Start of Block

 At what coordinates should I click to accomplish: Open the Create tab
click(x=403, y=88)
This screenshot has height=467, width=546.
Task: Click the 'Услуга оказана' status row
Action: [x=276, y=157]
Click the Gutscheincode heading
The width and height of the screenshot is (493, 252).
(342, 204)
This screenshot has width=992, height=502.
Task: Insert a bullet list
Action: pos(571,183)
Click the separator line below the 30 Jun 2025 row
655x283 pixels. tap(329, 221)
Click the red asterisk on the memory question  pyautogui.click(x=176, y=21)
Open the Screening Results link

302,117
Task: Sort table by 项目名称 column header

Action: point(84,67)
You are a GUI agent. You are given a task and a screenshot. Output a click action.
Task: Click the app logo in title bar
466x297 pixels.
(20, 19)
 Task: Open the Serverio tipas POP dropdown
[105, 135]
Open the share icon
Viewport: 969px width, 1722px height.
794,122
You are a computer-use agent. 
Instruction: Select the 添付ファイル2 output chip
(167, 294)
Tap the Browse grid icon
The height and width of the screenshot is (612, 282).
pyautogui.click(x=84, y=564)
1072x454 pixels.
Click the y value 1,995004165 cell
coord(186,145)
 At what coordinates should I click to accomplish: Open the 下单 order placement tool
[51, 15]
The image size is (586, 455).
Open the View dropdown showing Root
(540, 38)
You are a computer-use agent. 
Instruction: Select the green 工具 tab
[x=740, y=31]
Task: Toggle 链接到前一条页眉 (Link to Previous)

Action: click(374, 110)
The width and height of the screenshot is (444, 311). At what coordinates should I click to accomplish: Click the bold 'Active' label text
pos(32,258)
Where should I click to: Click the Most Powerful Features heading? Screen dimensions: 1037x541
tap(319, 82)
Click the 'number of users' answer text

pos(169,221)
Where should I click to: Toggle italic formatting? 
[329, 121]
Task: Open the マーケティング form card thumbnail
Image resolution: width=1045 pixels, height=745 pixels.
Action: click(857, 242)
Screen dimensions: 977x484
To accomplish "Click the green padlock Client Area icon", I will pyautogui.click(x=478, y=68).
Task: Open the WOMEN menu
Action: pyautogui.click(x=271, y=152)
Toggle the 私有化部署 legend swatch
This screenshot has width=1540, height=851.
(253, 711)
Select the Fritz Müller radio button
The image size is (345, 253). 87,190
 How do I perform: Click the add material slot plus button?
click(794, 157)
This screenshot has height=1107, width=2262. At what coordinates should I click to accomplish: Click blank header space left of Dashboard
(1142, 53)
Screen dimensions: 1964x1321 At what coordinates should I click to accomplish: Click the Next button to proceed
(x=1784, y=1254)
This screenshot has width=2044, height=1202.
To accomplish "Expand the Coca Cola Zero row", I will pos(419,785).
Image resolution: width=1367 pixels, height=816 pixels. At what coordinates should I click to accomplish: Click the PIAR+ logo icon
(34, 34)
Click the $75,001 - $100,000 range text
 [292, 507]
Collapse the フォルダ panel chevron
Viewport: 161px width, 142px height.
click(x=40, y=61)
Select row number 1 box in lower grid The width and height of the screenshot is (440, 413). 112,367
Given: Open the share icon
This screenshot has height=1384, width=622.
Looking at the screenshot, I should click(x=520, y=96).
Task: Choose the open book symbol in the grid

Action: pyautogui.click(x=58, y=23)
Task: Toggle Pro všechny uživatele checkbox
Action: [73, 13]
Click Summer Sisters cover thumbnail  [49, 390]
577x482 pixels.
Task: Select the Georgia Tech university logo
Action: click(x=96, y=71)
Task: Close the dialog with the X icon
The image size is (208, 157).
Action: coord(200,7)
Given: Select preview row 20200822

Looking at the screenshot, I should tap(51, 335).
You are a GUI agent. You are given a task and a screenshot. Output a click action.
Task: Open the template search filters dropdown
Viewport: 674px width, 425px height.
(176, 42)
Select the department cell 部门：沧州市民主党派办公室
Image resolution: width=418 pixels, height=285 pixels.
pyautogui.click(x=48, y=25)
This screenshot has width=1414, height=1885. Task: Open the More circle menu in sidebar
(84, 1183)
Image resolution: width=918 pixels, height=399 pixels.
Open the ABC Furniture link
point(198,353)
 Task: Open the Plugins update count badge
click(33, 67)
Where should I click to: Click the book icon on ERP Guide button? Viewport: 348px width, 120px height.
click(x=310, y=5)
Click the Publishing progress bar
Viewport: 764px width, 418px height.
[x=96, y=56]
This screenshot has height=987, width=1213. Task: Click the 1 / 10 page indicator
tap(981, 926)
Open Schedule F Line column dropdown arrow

End of Block

For this exercise, output exactly the lines above from the line with "Toggle the 私有化部署 legend swatch" to the line with "This screenshot has width=2044, height=1202.", counting both, and leave out the rest.

**Written reply:**
Toggle the 私有化部署 legend swatch
This screenshot has width=1540, height=851.
(253, 711)
Select the Fritz Müller radio button
The image size is (345, 253). 87,190
 How do I perform: Click the add material slot plus button?
click(794, 157)
This screenshot has height=1107, width=2262. At what coordinates should I click to accomplish: Click blank header space left of Dashboard
(1142, 53)
Screen dimensions: 1964x1321 At what coordinates should I click to accomplish: Click the Next button to proceed
(x=1784, y=1254)
This screenshot has width=2044, height=1202.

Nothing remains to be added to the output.